This week on Pimp My Health, we’re going to pimp your hot fudge sundae. It’s a classic dessert that we all love but, unfortunately, tend to avoid because we think it’s too unhealthy. True, a hot fudge sundae can be loaded with fat, sugar and calories, but with a few simple twists, you can make it a healthier indulgence–without all the guilt!
1. Opt for low-fat ice cream or frozen yogurt. There are a number of great tasting low-fat ice creams and frozen yogurts out there. Just pick out your favorite flavor. You can even take it a step further and choose a sugar-free ice cream.
2. Add fresh fruit and nuts. Why not get a serving of fresh fruit with your dessert? A sliced banana or a handful of fresh raspberries, blueberries or strawberries is delicious with ice cream. In addition, a serving of walnuts adds protein and Omega-3 fatty acids, which are essential for a healthy heart.
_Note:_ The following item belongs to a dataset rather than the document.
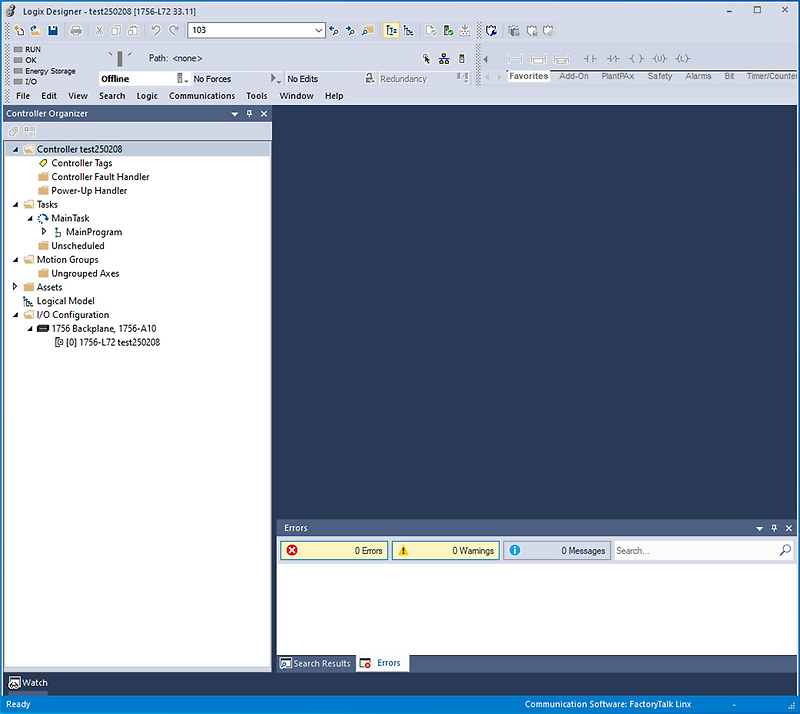Viewport: 800px width, 714px height.
Task: Paste clipboard contents
Action: (135, 31)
3. Stick with real whipped cream. If you use just a tablespoon of whipped cream that you make yourself with heavy whipping cream (add a dash of vanilla or almond extract for more flavor), it only adds 52 calories and 5 grams of fat and no sugar. This is a far better option than all of the toxic chemicals in Cool Whip.
4. Try a sugar-free hot fudge topping. Here is one do-it-yourself recipe you can try:
3 ounces unsweetened chocolate (like Ghirardelli)
2 teaspoons unsalted organic butter
1/2 cup organic heavy cream
1/2 teaspoon pure vanilla extract
Pinch sea salt
6 tablespoons sugar sweetener
Pinch NuNaturals pure stevia extract
4-6 teaspoons water
Chop chocolate finely. Melt together unsweetened chocolate and butter in a double boiler, stirring occasionally until smooth (you can make your own double boiler by placing a steel bowl over simmering water in a small saucepan). Stir in cream and sweetener mixture, and whisk until smooth. Remove from heat and add vanilla and water. Add more water to thin it out if necessary. Taste and adjust sweetness with a bit more sweetener, as necessary. Keep in mind that the sauce will firm up over ice cream. Store in a jar in the refrigerator, and reheat and whisk well to use again.